Lara Gut-Behrami abonde également dans le même sens en louant ce qui se fait en Moto Grand Prix. « En moto, l’airbag bloque également les cervicales, le cou, et donc la tête. C’est un système implémenté dans le casque, ce que nous n’avons pas. Les mouvements de la nuque ne sont pas protégés dans le ski et des études montrent apparemment que c’est plus dangereux de skier avec l’airbag que sans. » Reste une question pour la Tessinoise: à quels coûts s’élèveraient ces progrès technologiques. « Il faut déjà convaincre les concepteurs de casques et ensuite à quel bassin de la population profiterait véritablement ces améliorations? »

Les multiples blessures d’Urs Kryenbühl lors de sa terrible chute à Kitzbühel en 2021 auraient-elles pu être évitées avec airbag?
(Christophe Pallot/Zoom)

La responsabilité des athlètes… mais également des organisateurs

Justin Murisier rappelle qu’il « ne faut pas non plus s’attendre à ce que plus personne ne se blesse » avec tous ces perfectionnements. Ici, l’athlète se met seul en danger. « Nous sommes conscients des risques que nous prenons. Lorsque l’on est au départ d’une descente de Coupe du monde, tout peut arriver. Alors c’est une bonne chose si on avance pas à pas et que l’on peut minimiser ces risques. »

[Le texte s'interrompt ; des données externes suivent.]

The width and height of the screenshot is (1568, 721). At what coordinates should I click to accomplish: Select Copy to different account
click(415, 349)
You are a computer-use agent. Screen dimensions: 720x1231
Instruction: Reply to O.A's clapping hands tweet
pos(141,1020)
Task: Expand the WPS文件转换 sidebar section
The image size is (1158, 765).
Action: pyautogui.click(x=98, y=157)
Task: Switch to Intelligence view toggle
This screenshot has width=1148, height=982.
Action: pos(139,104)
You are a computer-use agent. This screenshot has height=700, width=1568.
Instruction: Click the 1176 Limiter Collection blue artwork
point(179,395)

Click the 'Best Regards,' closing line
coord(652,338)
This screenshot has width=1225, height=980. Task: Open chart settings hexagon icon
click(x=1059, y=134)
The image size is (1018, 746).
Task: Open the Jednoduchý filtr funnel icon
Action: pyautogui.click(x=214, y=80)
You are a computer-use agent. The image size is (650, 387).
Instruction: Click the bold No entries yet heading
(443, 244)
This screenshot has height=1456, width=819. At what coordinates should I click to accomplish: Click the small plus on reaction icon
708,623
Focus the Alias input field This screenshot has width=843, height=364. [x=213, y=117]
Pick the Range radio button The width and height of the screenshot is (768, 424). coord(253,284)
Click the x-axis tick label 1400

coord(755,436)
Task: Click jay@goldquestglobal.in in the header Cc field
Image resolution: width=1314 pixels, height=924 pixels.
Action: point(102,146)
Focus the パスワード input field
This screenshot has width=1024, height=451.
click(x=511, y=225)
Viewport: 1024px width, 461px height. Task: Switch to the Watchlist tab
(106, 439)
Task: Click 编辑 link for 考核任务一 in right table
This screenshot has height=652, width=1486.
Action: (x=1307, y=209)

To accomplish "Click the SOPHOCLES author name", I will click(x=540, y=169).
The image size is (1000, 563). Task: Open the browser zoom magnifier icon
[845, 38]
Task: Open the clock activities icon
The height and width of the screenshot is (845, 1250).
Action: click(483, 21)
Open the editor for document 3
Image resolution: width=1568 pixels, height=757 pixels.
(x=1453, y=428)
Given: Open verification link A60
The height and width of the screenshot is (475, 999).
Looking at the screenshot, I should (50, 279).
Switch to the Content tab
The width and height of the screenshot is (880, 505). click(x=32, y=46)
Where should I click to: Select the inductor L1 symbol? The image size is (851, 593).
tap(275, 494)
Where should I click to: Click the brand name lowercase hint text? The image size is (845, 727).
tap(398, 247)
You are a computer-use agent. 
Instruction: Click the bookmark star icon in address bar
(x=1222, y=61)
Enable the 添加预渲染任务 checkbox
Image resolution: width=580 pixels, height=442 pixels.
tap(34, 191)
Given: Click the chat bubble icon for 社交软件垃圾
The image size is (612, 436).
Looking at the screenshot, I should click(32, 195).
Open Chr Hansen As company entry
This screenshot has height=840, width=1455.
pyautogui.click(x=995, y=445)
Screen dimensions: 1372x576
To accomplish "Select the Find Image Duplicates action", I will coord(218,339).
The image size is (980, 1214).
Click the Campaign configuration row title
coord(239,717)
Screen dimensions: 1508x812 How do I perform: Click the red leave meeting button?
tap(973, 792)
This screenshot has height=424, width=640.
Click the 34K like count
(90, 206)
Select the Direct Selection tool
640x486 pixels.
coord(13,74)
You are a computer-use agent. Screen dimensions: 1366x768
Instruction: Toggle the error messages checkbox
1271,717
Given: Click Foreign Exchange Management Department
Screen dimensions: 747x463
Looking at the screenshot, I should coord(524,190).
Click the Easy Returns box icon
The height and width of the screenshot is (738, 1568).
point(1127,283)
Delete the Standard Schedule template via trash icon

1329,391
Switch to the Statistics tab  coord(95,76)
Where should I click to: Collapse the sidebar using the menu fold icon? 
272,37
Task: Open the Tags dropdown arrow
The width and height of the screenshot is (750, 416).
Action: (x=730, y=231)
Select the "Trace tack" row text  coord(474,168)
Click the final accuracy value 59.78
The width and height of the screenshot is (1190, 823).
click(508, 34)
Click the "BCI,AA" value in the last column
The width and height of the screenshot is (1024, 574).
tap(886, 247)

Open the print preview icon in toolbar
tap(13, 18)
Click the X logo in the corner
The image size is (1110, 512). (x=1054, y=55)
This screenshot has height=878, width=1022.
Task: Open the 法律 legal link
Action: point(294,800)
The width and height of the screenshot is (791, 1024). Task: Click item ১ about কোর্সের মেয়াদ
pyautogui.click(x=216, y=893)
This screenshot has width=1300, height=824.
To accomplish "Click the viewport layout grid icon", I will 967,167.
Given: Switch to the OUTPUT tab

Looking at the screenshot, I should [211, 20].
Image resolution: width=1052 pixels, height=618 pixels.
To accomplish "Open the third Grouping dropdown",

Le skieur de Bruson est rejoint dans son discours par Adrien Théaux. « Il ne faut pas oublier que l’on peut s’éclater tout seul sur la piste. La faute part de nous, à l’origine. » Le skieur français ne comprend cependant pas comment son coéquipier Adrien Fresquet avait pu terminer dans les bois lors de la descente de Bormio en 2022, après avoir traversé trois filets de protection. « Les gens sont toujours plus malins après, en disant qu’il manquait peut-être un filet à tel ou tel endroit. Oui… mais c’est souvent trop tard. Ces incidents montrent encore que tout n’est pas optimal sur la Coupe du monde. »

Malgré les avancées technologiques et les règlements, la sécurité dans le ski alpin restera un sujet de discussions et d’évolutions constantes. Entre responsabilité individuelle et organisationnelle, le débat ne fait que commencer.